» Stored data entries
══════

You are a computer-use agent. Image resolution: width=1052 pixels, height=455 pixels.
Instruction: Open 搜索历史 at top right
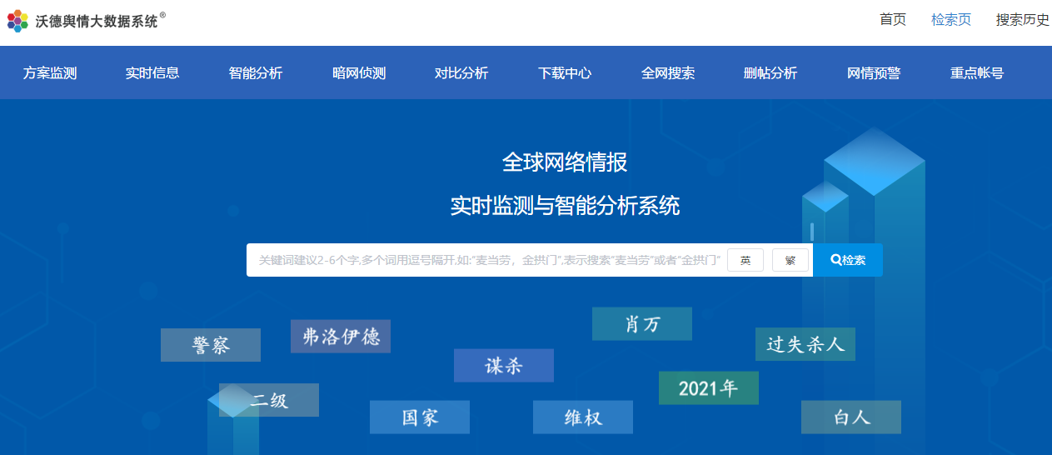(x=1023, y=20)
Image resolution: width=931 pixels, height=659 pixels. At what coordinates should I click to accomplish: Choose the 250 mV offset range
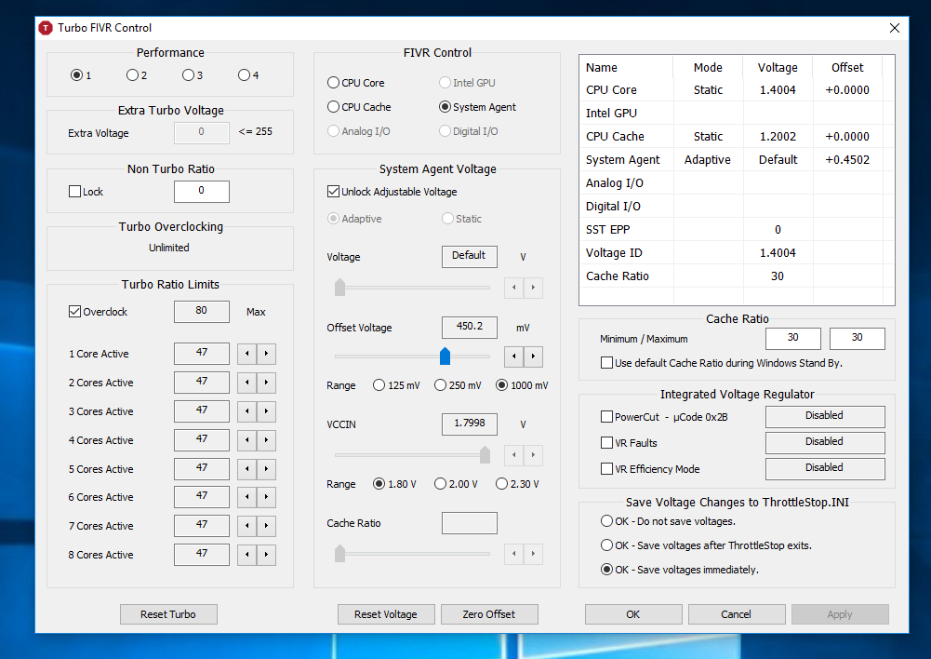pos(441,385)

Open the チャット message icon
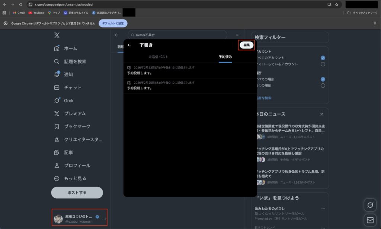pyautogui.click(x=56, y=88)
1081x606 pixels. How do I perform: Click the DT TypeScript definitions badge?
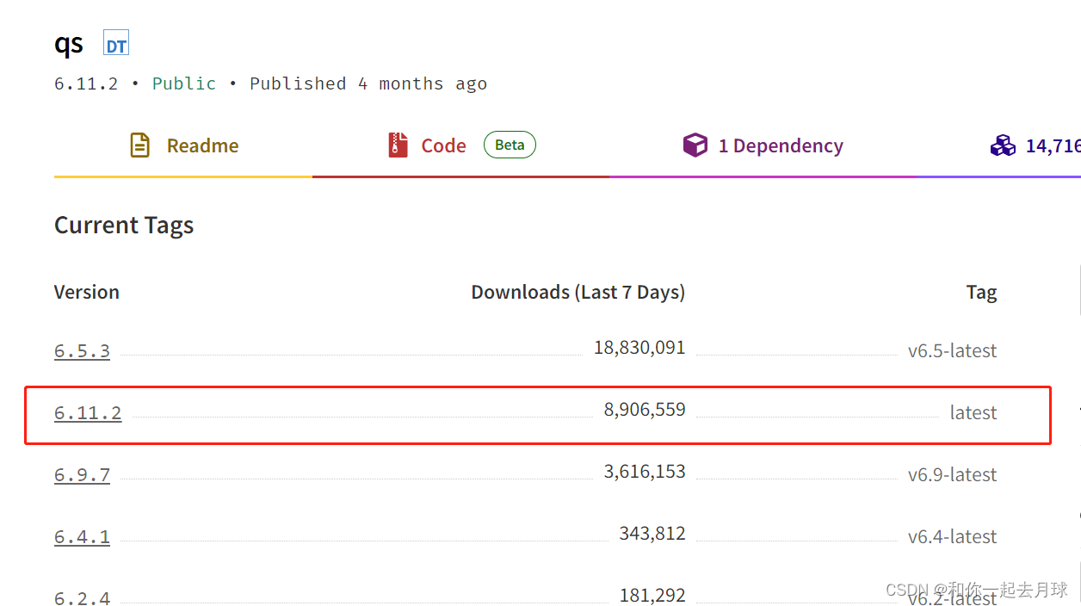pos(115,43)
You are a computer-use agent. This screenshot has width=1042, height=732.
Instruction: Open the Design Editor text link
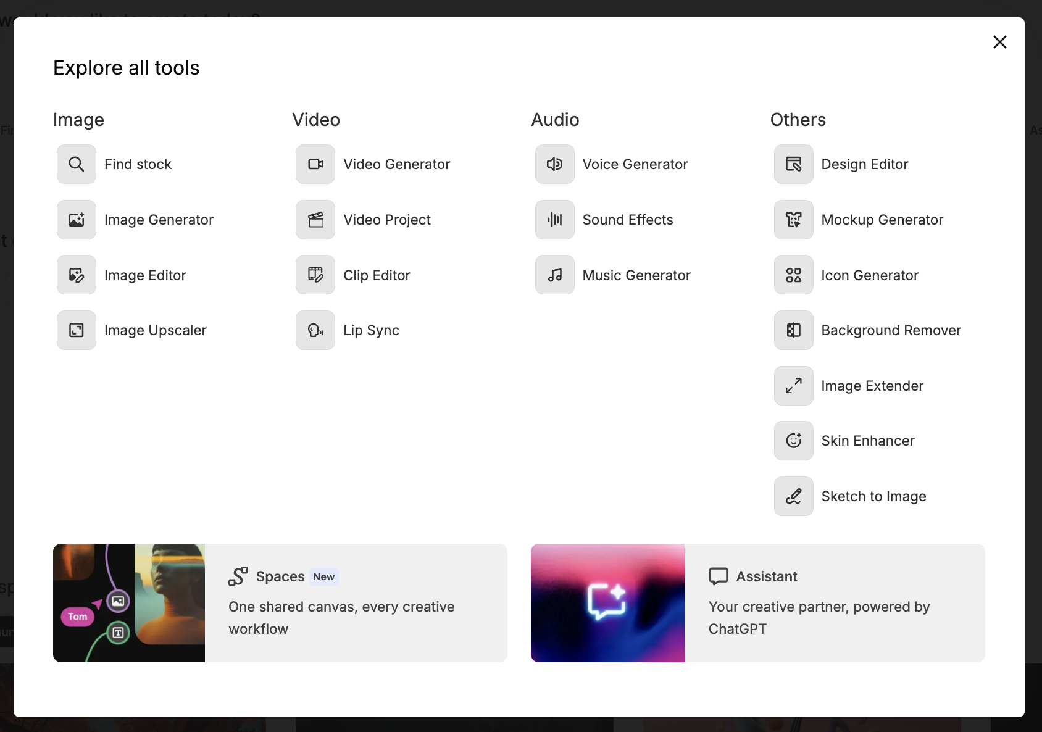[864, 164]
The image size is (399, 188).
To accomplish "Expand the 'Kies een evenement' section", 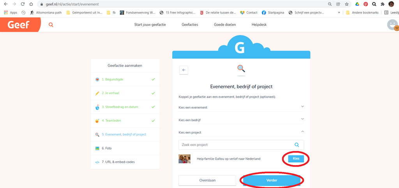I will (x=302, y=106).
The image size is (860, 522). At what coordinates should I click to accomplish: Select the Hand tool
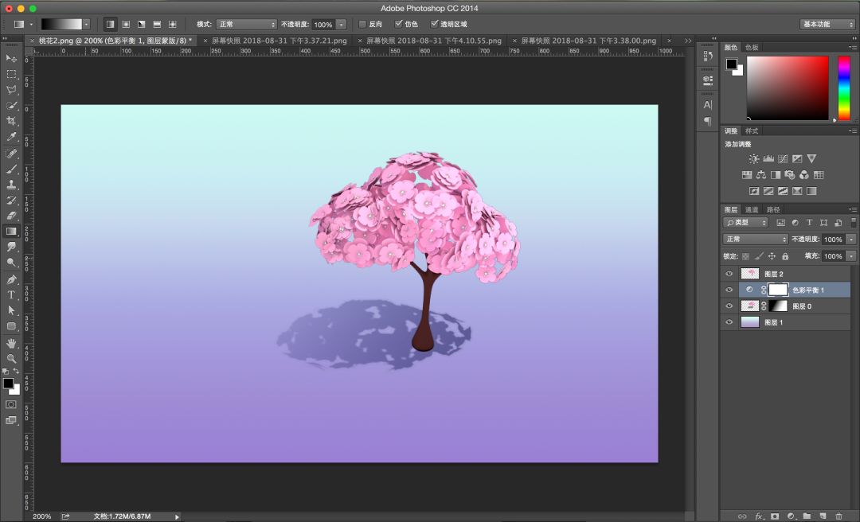pyautogui.click(x=11, y=343)
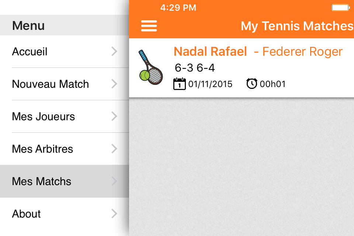354x236 pixels.
Task: Select the highlighted Mes Matchs entry
Action: 65,181
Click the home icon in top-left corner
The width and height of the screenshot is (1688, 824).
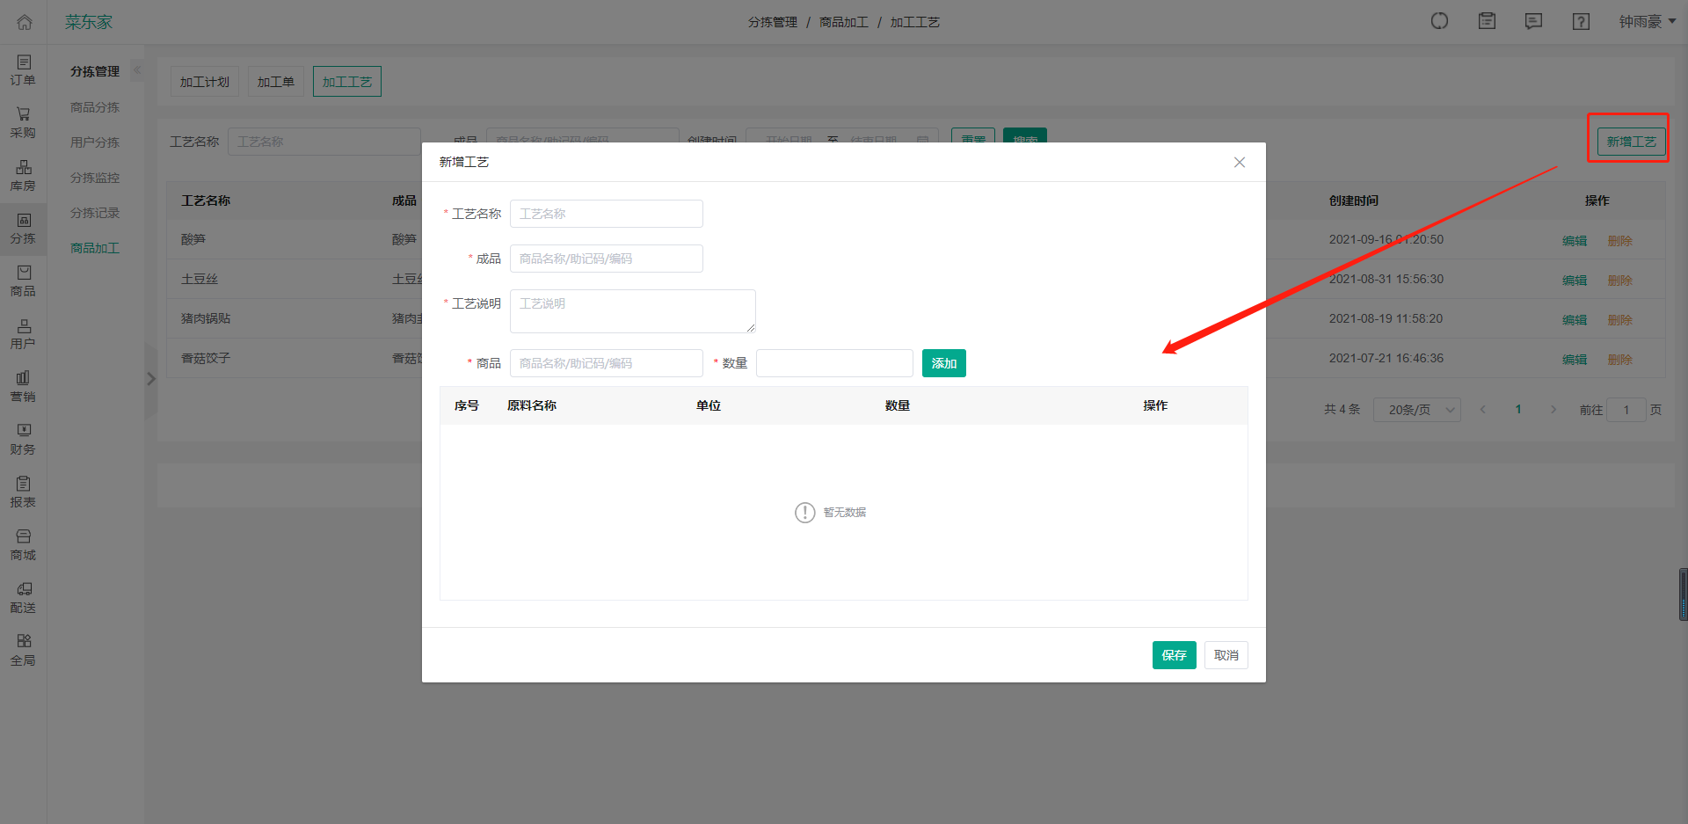pos(24,22)
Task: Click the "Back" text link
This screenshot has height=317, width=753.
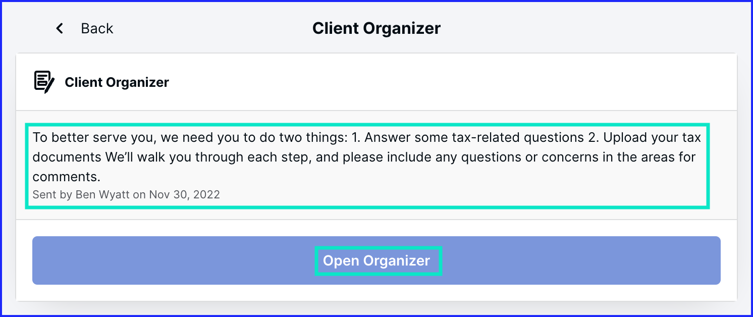Action: 97,28
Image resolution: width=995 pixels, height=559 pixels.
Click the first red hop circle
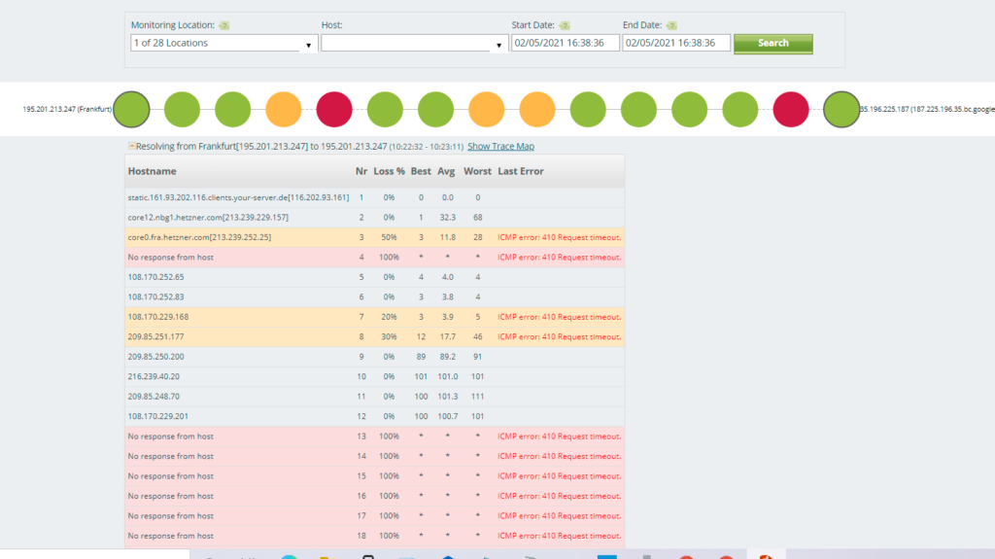click(x=334, y=109)
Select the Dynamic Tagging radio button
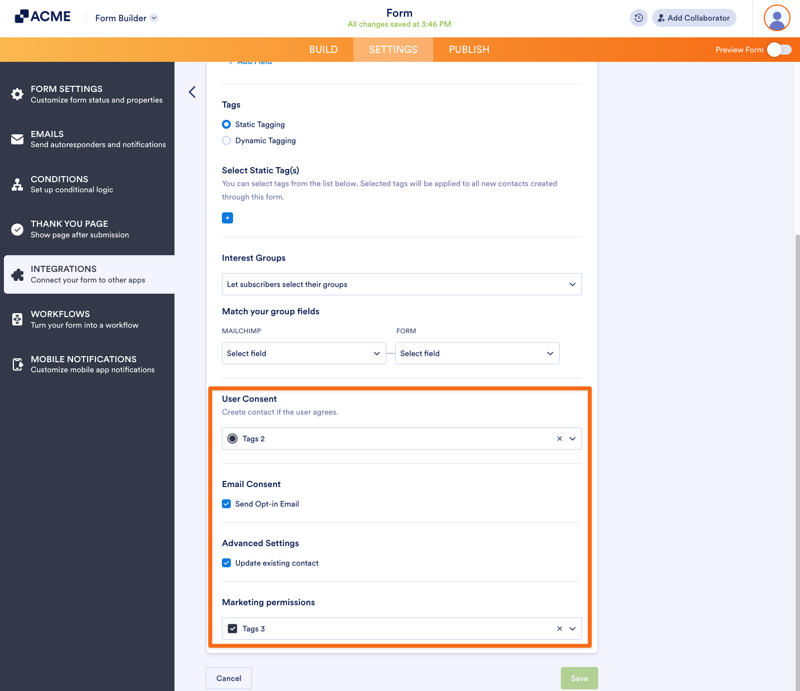The height and width of the screenshot is (691, 800). pos(226,140)
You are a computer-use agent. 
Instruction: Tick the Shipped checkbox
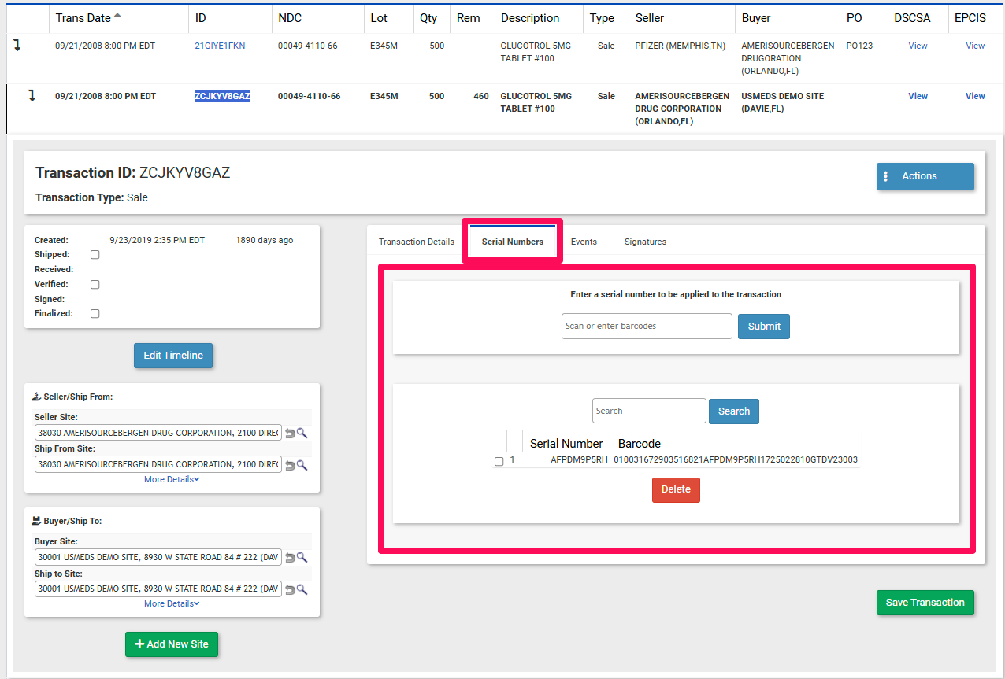pos(95,255)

══════

» Your objective
What is needed is an exact restatement of every line from the one containing "Image resolution: width=995" through the last line of the records, pictures left out.

» Answer for this exercise
Image resolution: width=995 pixels, height=559 pixels.
Click the first red hop circle
click(x=334, y=109)
Select the Dynamic Tagging radio button
The height and width of the screenshot is (691, 800). pos(226,140)
You are a computer-use agent. 
Instruction: Tick the Shipped checkbox
pos(95,255)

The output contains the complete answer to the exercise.